Auch die ZDF-Moderatorin Dunya Hayali hatte gegen einen Facebook-Nutzer geklagt, der sie auf ihrer Seite beleidigt und beschmipft hatte. Der Facebook-Name des Nutzers war eindeutig genug gewesen, um auf seinen Klarnamen zu kommen und so hatte das Landgericht Hamburg ihm per Einstweilige Verfügung verboten, weiterhin auf Hayalis Seite zu hetzen.

Was tun Google & Co.?

Wie aber reagieren die sozialen Netzwerke, also vor allem Facebook und Twitter, selbst auf Drohungen, Beschimpfungen und Beleidigungen? Facebook kündigte im November 2015 an, stärker gegen Hasskommentare und Drohungen vorzugehen, der Kurzmitteilungsdienst Twitter zog Ende des Jahres nach.
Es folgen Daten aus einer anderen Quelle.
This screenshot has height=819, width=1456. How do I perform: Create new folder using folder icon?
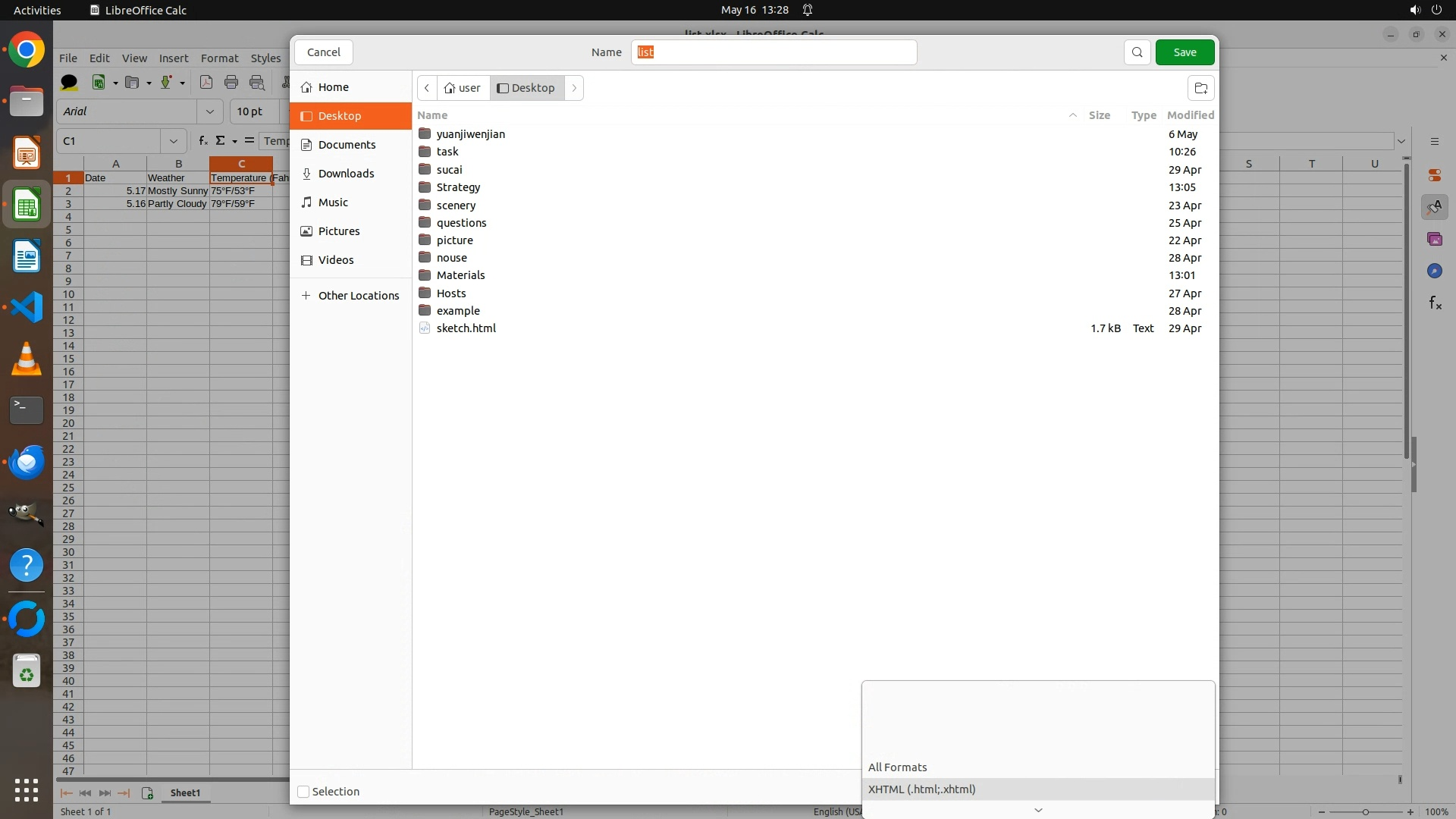coord(1200,88)
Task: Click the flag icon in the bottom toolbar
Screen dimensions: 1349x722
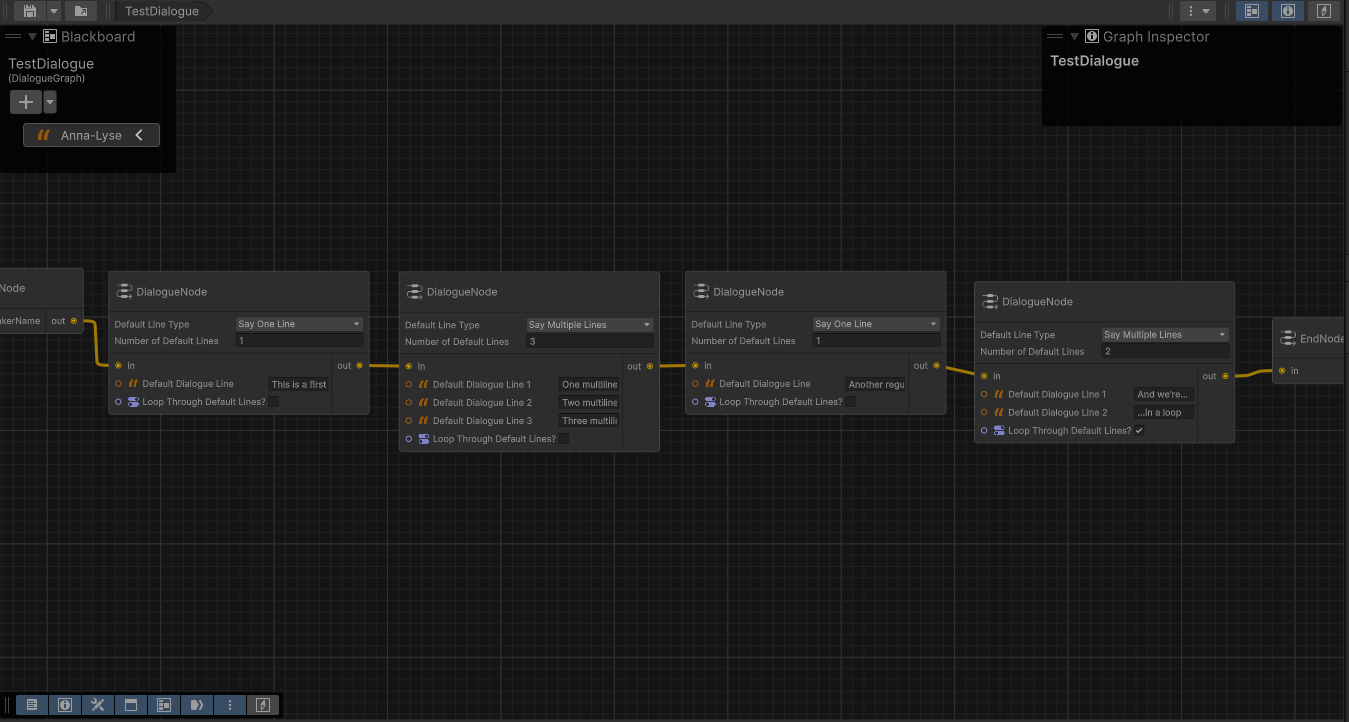Action: click(197, 704)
Heiko Maas (SPD), Minister für Justiz und Verbraucherschutz, hat sich Mitte Dezember 2015 mit Vertretern verschiedener Internet-Unternehmen getroffen, unter anderem Google, Facebook und Twitter. Bei diesem Treffen vereinbarten sie, dass Hassbotschaften im Internet innerhalb von 24 Stunden gelöscht werden sollen. Jetzt müssen die Unternehmen liefern.

(Juliane Fiegler/ah/mh)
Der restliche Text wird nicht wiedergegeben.